Quebec points to COVID-19 vaccine maker’s rules as reason for slower than planned rollout


The plan was to burst out of the starting gate, but Quebec’s vaccination plan has resembled more of a leisurely canter so far.

The province will miss its target of 56,000 vaccinations for COVID-19 by Jan. 1 but the government says there’s a good reason for that: it is abiding by the manufacturer’s requirement to hold back the second of a two-dose treatment.

As of Tuesday, the province had inoculated 22,500 people and had enough serum left to hit 27,000 by week’s end. Quebec has said it hopes to inoculate 675,000 by April 1 but, based on the vaccinations to date, it will need to step up the pace considerably to get there.

“Just so everybody understands clearly … we’ve received 55,000 doses to this point. Of those 55,000, there are 27,000 that must be held back. It’s one of Pfizer’s requirements,” Health Minister Christian Dubé told a news conference Tuesday.

Pfizer Canada’s director of corporate affairs, Christina Antoniou, said in an email “this was indeed our recommendation … we consider it to be a safe approach for the points of use to continue storing a portion of the doses received, to ensure no delay in the second dose deployment.”

The main reasoning was to employ a cautious approach as production ramps up. But Antoniou added “it is the responsibility of the provinces to determine how they will administer their immunization program.”

Other provinces — including Ontario, British Columbia, Saskatchewan and Nova Scotia — have decided to use the reserve doses immediately so as to reach a larger portion of their population.

The first shipments of Moderna’s COVID-19 vaccine arrived in Canada on Dec. 24. (Canada Border Services Agency)

More shipments of the Pfizer-BioNTech vaccine are due to arrive in Quebec on Jan. 4 and Jan. 11. The province is also slated to receive the first shipments of the Moderna vaccine, which also involves an initial dose and a booster, this week.

Dubé said Quebec is studying the possibility of using its supply of the Pfizer-BioNTech vaccine more widely and expects to have Pfizer’s assent to do so soon, saying “it’s a matter of a week or two.” 

On Wednesday, Dubé’s department added a nuance, saying that because Pfizer is only confirming deliveries two weeks ahead of time “we have made the choice to conserve the second dose in order to ensure we are abiding by the [vaccination] intervals prescribed by the company.”

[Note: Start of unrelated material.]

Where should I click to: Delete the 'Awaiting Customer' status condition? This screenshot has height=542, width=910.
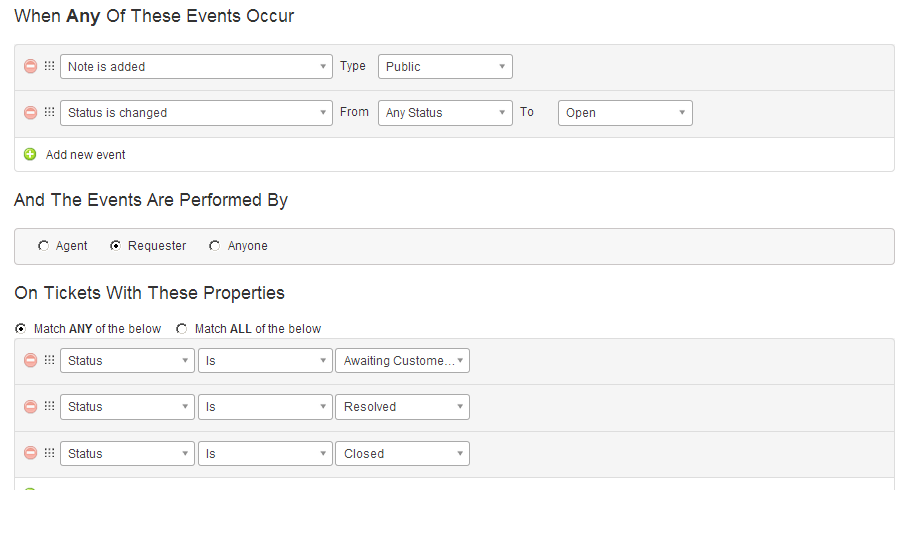pos(30,361)
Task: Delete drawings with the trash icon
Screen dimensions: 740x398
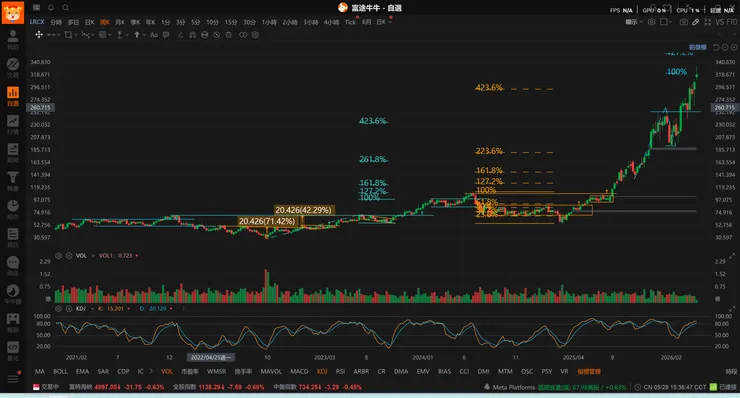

Arruda, for his part, said his department has been examining clinical data to establish whether the immunity from a single dose of the vaccine, which various studies indicate is roughly 50 per cent after seven days, confers enough of a benefit to skirt the two-dose requirement.

“From the very beginning, we’ve been evaluating the possibility of using all our vaccine to protect the maximum number of people … we will not use what I would call a modified calendar if the data aren’t sufficient,” he said.

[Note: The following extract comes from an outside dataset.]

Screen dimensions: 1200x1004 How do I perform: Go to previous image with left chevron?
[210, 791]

A recent University of Toronto study, obtained in draft form by CBC News, concludes that using single doses more widely rather than following the current Pfizer protocol of two doses within 21 days could inhibit new symptomatic infections by 34 to 42 per cent.

“If we could get more vaccines in the arms of long-term care residents and long-term care workers, this could potentially avert a lot of the potential infections in the coming weeks,” said Ashleigh Tuite, an infectious disease epidemiologist and mathematical modeller at the university’s Dalla Lana School of Public Health.

Though the vaccination campaign in Quebec is unfolding more ponderously than the government predicted, that doesn’t mean it’s going poorly, according to an epidemiologist at the Institut national de santé publique du Québec (INSPQ).

“Right now, the biggest problem is supply,” said Dr. Gaston De Serres. “When we do have the doses, the administration of them is going fairly smoothly.”

It’s not like this is Quebec’s first mass vaccination campaign. In 2009, the province was able to vaccinate 4.5 million people against the H1N1 avian influenza in the space of six weeks, De Serres said.

“In the first two weeks, supply was slow,” he added. “We have the capacity to vaccinate 800,000 a week if there’s enough supply.”